Hay
experiencias que, aun convertidas en algo que puede llegar a ser rutinario, son
un soplo de aire fresco que oxigena las más viciadas arterias llenas de desidia
y monotonía.
Salir
con las primeras luces de la mañana y
hacer fotografías, con esos primeros rayos de sol que se escapan como
furtivos entre las nubes o que riegan
los más dormidos enseres del entorno, es como ser testigo de los encantos de
una mujer que se desnuda lentamente ante ti y que miras extasiado. Cada objeto, cada flor
impregnada de la escarcha mañanera, cada resquicio iluminado que sobresale de
la escena, son como pequeñas pinceladas de un ser divino que empieza a esbozar
en el lienzo de la vida arrebatadores argumentos que te hacen dar gracias por
vivir un día más.
Cada
lugar es diferente al otro y diferente de cómo se mostraba el día anterior,
cada color brilla y se muestra de una manera distinta según la luz que se
adueña de un arrebatador paisaje único entre los paisajes. No sabría decir si
la belleza de lo que ante mí se abre me hizo amar la fotografía o la fotografía
que recoge la mejor sonrisa de mi entorno me he hecho amar el paisaje sobre
cualquier otra cosa al poder recrearme en él cada instante.
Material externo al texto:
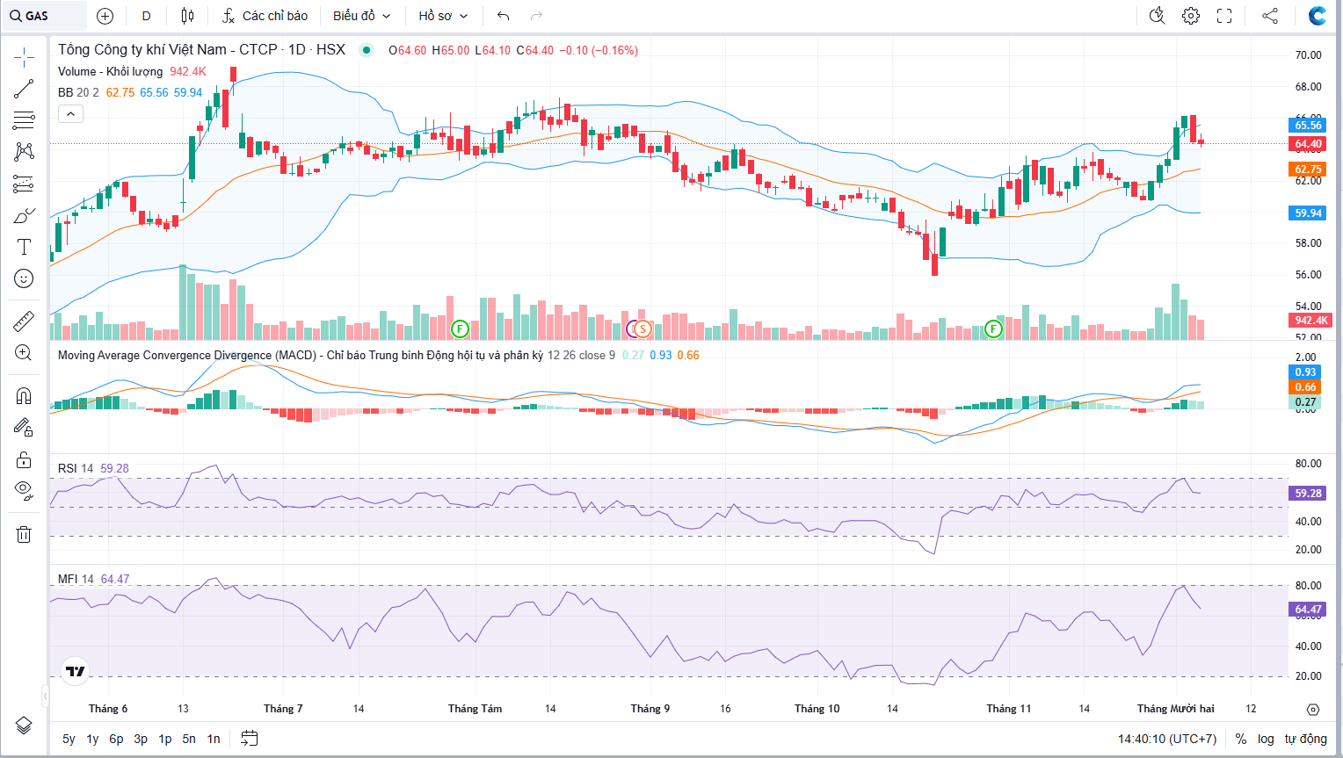1343x758 pixels.
Task: Open the emoji icons tool
Action: coord(24,278)
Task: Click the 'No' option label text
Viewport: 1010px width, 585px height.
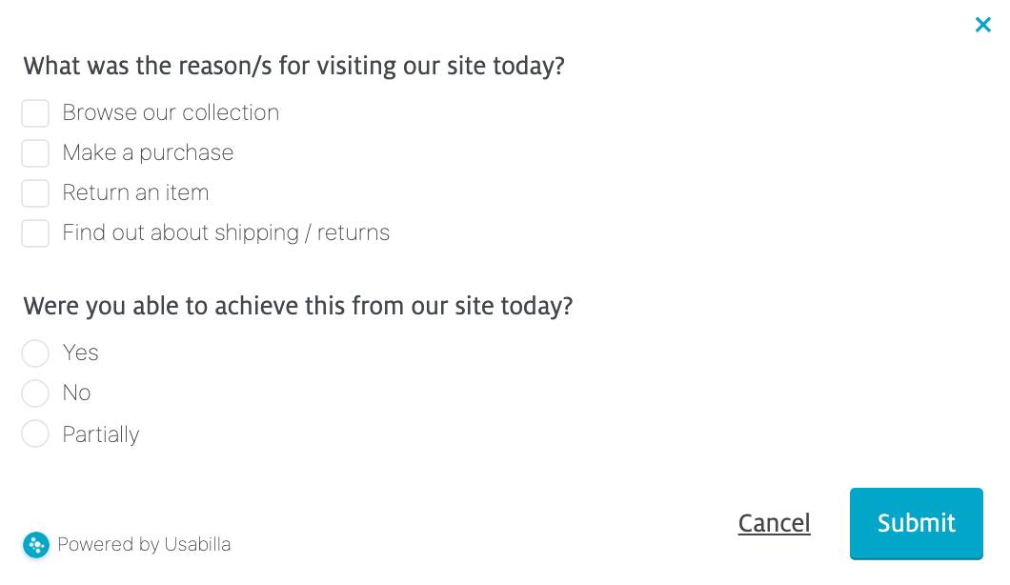Action: pos(76,393)
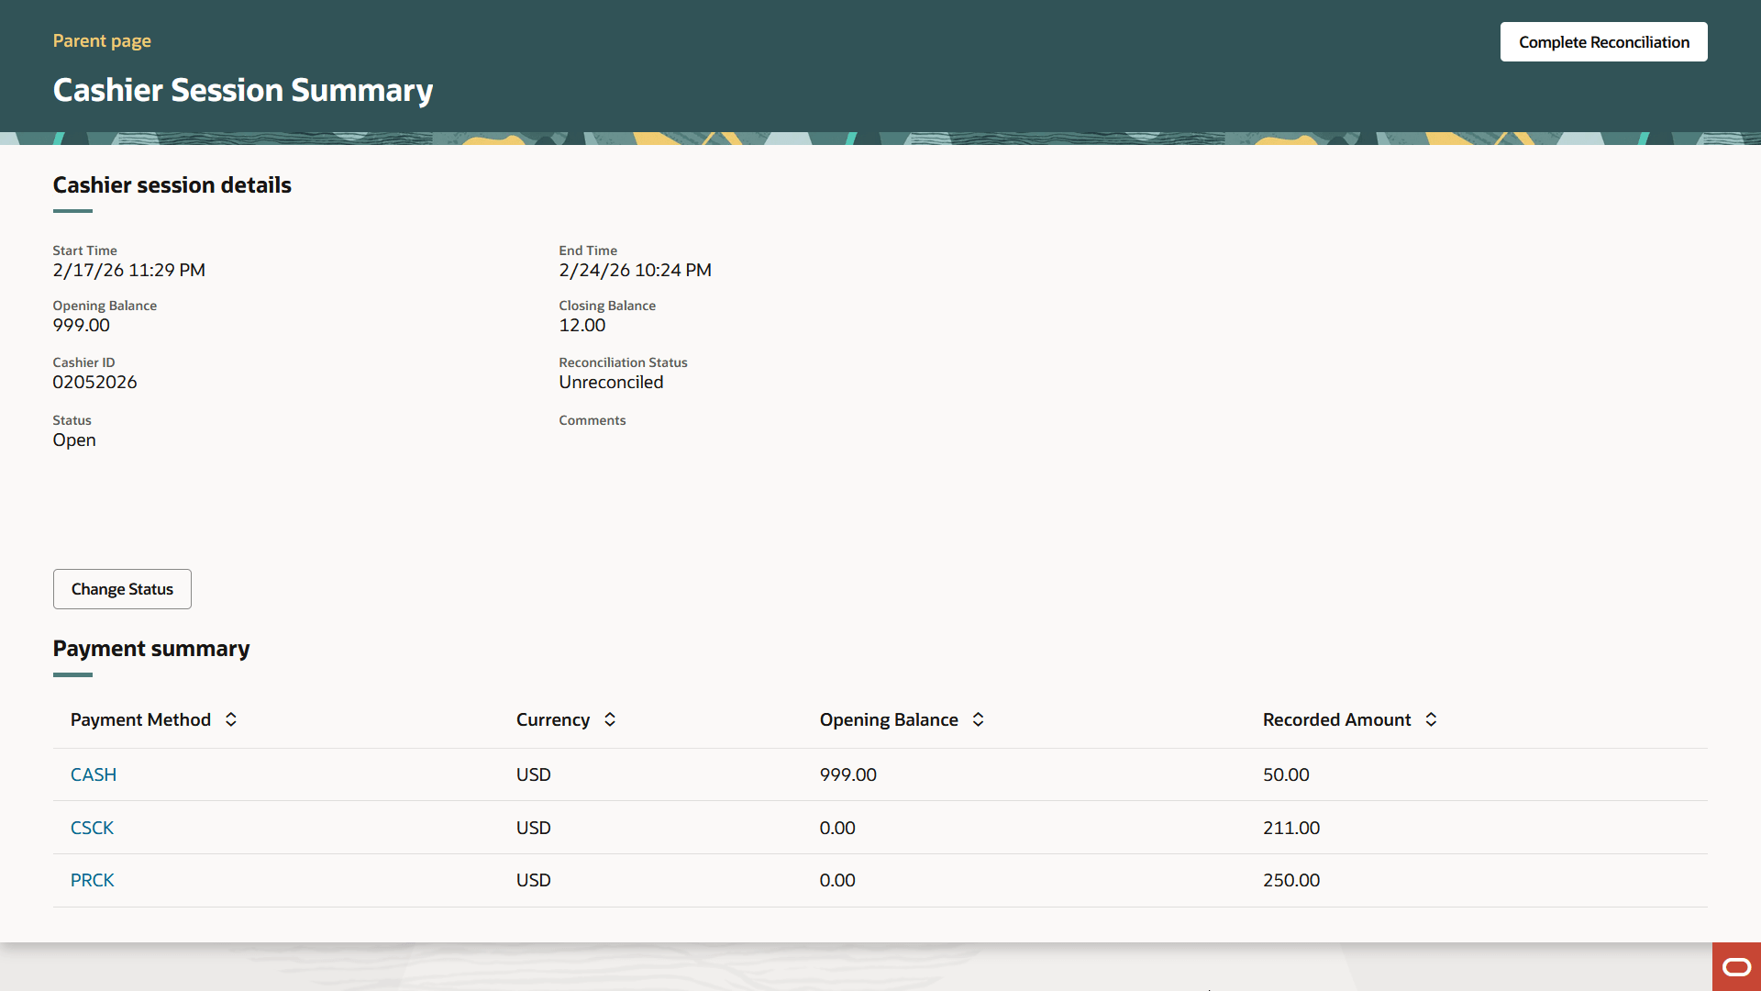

Con solo ver
alguna instantánea se me enciende la
chispa de las emociones y la felicidad.
No
hay dolores, ni físicos ni emocionales, no hay angustias que provoquen asfixia,
no hay ruidos que masacren heridas del día a día, no hay aire cargado de
dramatismo por lo incierto del presente, no hay más premisa que ver lo que en
forma de regalo con luces de oro se pone ante ti para demostrarte que la vida,
por mucho que a veces pensemos otra cosa, es el más maravilloso de los regalos.